At the restaurant, we rely on equipment for our soft boiled eggs as we make at least a couple dozen of eggs each time.  The eggs are weighed and the temperature to boil the eggs are set.  We cook our eggs at 96 degrees celsius to ensure the eggs do not crack easily.  Based on the weight of the eggs, we cook the eggs for at least 6 minutes and then the eggs are cooled down and peeled.   It is important the eggs are cooked according to their weight and time.  A 10 second deviation can lead to yolks  either too runny or hard boiled..

Thursday, July 5, 2012

Noodle Tasting Menu

I always wanted to create a tasting menu for dinner that would be different from the noodle menu. Then when my Jockey Club tennis ladies said they would like to come to try my noodles, I had to put on my thinking hat again. Though the bar can accommodate 10 , it would seem funny to serve 10 big bowls of soup noodles to them. It then struck me to rearrange the menu so that it could be served in courses. Works perfectly and I created a 6 course noodle tasting menu.

Saturday, June 23, 2012

Potato noodles

The texture of potatoes is very interesting because of the starch content, it is very soft when baked. Yet when we remove the starch from the potato, the texture is completely different, transforming itself from a mash like texture to a crunchy vegetable.

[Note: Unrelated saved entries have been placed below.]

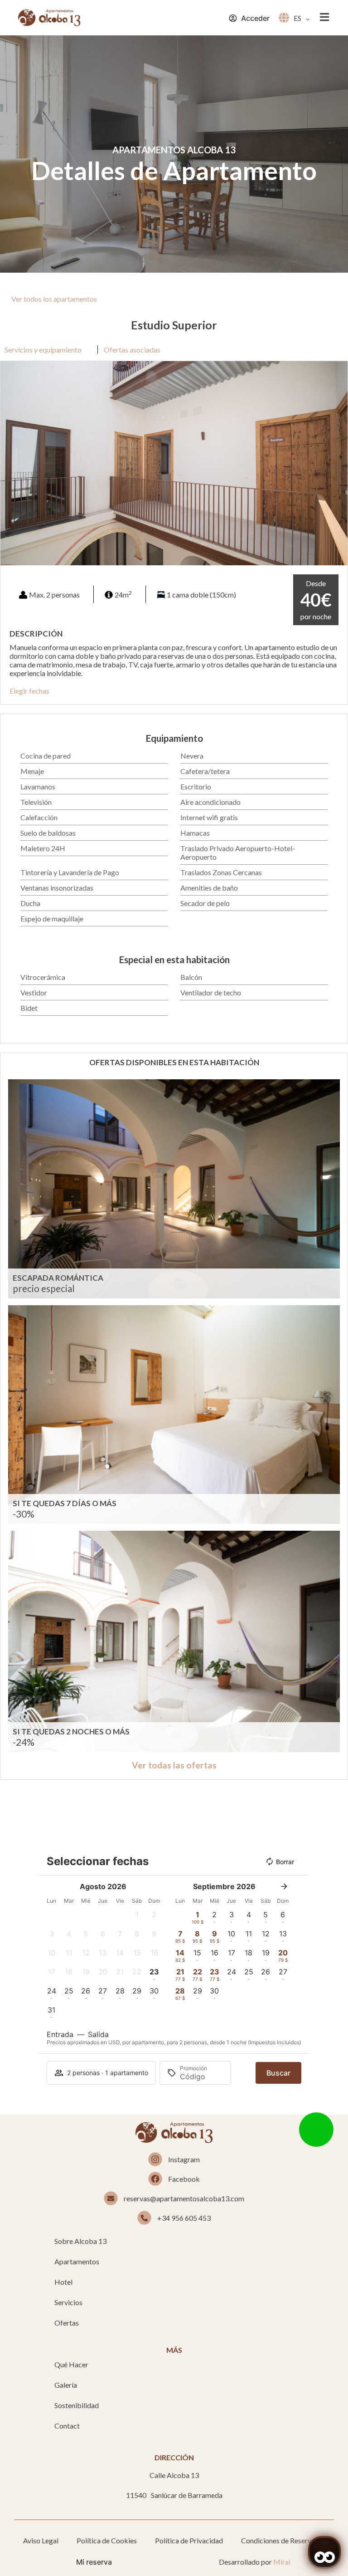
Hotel (63, 2281)
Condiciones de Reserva (278, 2540)
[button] (9, 463)
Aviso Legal (40, 2540)
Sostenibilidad (76, 2405)
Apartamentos (76, 2261)
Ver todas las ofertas (174, 1765)
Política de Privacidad (189, 2540)
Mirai (281, 2561)
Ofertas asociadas (132, 349)
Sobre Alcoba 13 (80, 2241)
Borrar (285, 1862)
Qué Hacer (71, 2364)
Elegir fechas (29, 690)
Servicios (68, 2302)
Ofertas (66, 2322)
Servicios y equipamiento (43, 349)
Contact (67, 2425)
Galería (65, 2384)
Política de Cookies (107, 2540)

At the restaurant, we add potato noodles to the noodles for added crunch. Potatoes are shredded finely and then washed in water several times until the starch is removed.

Wednesday, June 6, 2012

Flavoured Sea Salt

One of the dishes customers love are the Chinese Wine Eggs. To enhance the flavour of these eggs, I added some orange peel sea salt to the eggs. While passing a Chinese candy shop, I tried some traditional sour plum and it struck me to try to make some sour plum sea salt to go with the eggs. This is the best pairing as traditionally Chinese Wine is drunk with a small piece of sour plum in the wine glass.

Wednesday, April 18, 2012

The Perfect Egg

I was never able to attract customers to try this at Chinese Spoon. I always thought customers didn't like runny yolks. I gave it a second attempt at my noodle shop, making a Chinese mushroom fluid gel to go with it. I topped it with some Serrano ham and put a wonton wrapper on the side and called it the Perfect Egg. This time - everyone loved it.

Beef short ribs

My beef supplier asked me to try some bone-in ribs. Since my cousins were coming in town, I thought I'd let them try my slow cooked ribs - Asian style. Bone-in ribs always appealed to me and I've had a hard time finding good ones. They were either too fat or not enough meat on them. So these ribs will be very fun to cook with !

Tuesday, April 17, 2012

Instant noodles

It always seemed like it was too gimmicky to play around with making your own instant noodles. But when I served it to friends, it was received vet well. Everyone liked squirting the liquid into their soup and watching it turn to noodles.

Here I used a mixture of hard tofu with water. I added a bit of Metil and voila- instant noodles before your eyes.

Beef tartare

I got hold of a nice piece of beef tenderloin and wanted to know if it worked as tartare. Sprinkled some organic shoots in top, drizzled some extra virgin olive oil, balsamic vinegar and my favourite lemon zest salt. It was good except it lacked some grated Parmesan.

The Noodle Bar

It's been some time since I wrote anything as I've been extremely busy with my new project - The Chinese Noodle Bar.  Chinese soup forms the fundamental of the Noodle Bar and I added meats cooked  as toppings to the noodles.  The noodles are most challenging, I received many comments to widen the choice of noodles or change it to a different noodle.  The noodles are a cross bred of Northern Dan Dan noodles and Southern wonton noodles. 

What I wanted to create was bowl of various tastes and textures in a simple bowl of noodles.  It wasn't as easy as I imagined.  The chicken breast infused with lemon oil was so delicate in taste and texture that the chicken broth would destroy it.  On the other hand, the Chinese pork was intense in flavours of Hoisin, oyster sauces that it would destroy the flavours of the Pork broth.  In the end, I decided to separate the meats from the bowl of noodles.